» **TASK STATEMENT**
Write the next part of the bird of paradise pruning article below, starting right after its last sentence.
-- DOCUMENT TEXT follows --
Bird Of Paradise Pruning Tips

bird-of-paradise-bloom
Image by pizzodisevo

By Nikki Phipps
(Author of The Bulb-o-licious Garden)

While most people know how to grow a bird of paradise, how to trim a bird of paradise plant is another thing. Since these plants are vigorous growers, in the right conditions, pruning birds of paradise is oftentimes necessary. However, it’s a good idea to know the type of paradise plant you have, as bird of paradise pruning tips vary slightly between varieties. Let’s look at how to prune a bird of paradise.

How to Grow a Bird of Paradise

Although adaptable to many soils, bird of paradise grows best in fertile, well-draining soil. This plant also enjoys areas with at least four hours of full sun, but tolerates partial shade. Most common in home and gardens – and partial to humid conditions—is Strelitzia reginae. Yet, there are also desert-thriving bird of paradise plants – the red bird of paradise (Caesaepinia pulcherrima), the yellow bird of paradise (C. gilliesii), and the Mexican bird of paradise (C. mexicana).

How to Prune a Bird of Paradise

While dead leaves and flower stalks should be removed to increase not only its overall appearance, it can also lessen the likelihood for diseases, regardless of variety. However, to get the most from your particular plant, try implementing the bird of paradise pruning tips aimed at the variety in which you are growing. Below are the directions for how to trim a bird of paradise for different varieties:

  • Strelizia – This type of bird of paradise requires little pruning. Any pruning should be done in spring, cutting away faded blooms and flower stalks. In some cases, the plant may require severe pruning during dormancy, cutting back one-half of the branches and vertical growth.
-- DOCUMENT TEXT concluded --
-- DATA SUPPLIED follows --
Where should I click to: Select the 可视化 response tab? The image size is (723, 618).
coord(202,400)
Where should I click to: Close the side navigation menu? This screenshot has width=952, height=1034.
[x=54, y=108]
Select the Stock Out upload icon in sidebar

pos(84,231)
-- DATA SUPPLIED concluded --
» **OUTPUT FOR THIS EXERCISE**
  • Red – Late winter to early spring (after threat of frost has ceased) is the best time to prune this type. Cut it back 6-12 inches above the ground. It may need another trimming in midsummer, depending on its growth.
  • Yellow - This should be done in late winter/early spring as well, but sparingly. Cut away any old blooms. If necessary, the branches can be cut back to half their length.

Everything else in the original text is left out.